The demand for money is the desire to keep one’s wealth in the form of money, rather than spending it on goods and services or purchasing financial assets like bonds or shares. This desire arises from three motives: the transactions motive, the precautionary motive, and speculative motive. The transactions demand for money occurs when individuals need to hold money for daily transactions such as buying petrol, paying for groceries, or purchasing a newspaper. Every person will hold a specific amount of money.

The average amount of money held for transactions is affected by three factors: money income, price level, and frequency of pay days. When money income is higher, people tend to spend more on goods and services, which in turn increases the need for transaction balances. Similarly, an increase in the price level encourages a greater demand for money used in transactions. Additionally, if pay days are less frequent within a specific time period, there will be a greater demand for money used in transactions.
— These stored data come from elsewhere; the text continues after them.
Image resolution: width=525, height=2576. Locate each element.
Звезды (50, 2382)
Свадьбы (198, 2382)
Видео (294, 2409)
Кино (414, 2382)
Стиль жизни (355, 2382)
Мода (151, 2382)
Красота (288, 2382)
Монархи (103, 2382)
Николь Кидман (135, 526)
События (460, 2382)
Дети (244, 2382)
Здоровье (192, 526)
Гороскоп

The demand for money can vary depending on interest rates. When interest rates increase, the transaction demand for money decreases, while it expands when interest rates decrease. It is more convenient to retain some money rather than invest in assets that generate interest because buying and selling these assets involve costs and efforts when purchasing is necessary. Moreover, the need to be prepared for unexpected situations also influences the demand for money. The precautionary demand for money enables individuals to have funds accessible to handle unforeseen events like car breakdowns, prolonged illnesses, or sudden job losses.

As income per time period increases, the potential cost of unexpected events such as job loss also increases, leading to a greater need for holding money as a precautionary measure. The precautionary demand for money will decrease as the interest rate goes up.

Transactions (T) and precautionary (P) demands for money vary inversely with the interest rate. As the interest rate declines, T + P rises, and vice versa. When there is a change in income level at a given interest rate (e.g. 1), the T + P curve shifts to the right, leading to an increase in the quantity of money demanded from M1 to M2.

The speculative demand for money differs from the transaction and precautionary motives. The former is based on the anticipation of gaining or avoiding losses, while the latter two are related to using money as a medium of exchange. To meet speculative demand, individuals can hold either money or fixed income bonds. As bond prices increase, investors find them more appealing than holding onto cash.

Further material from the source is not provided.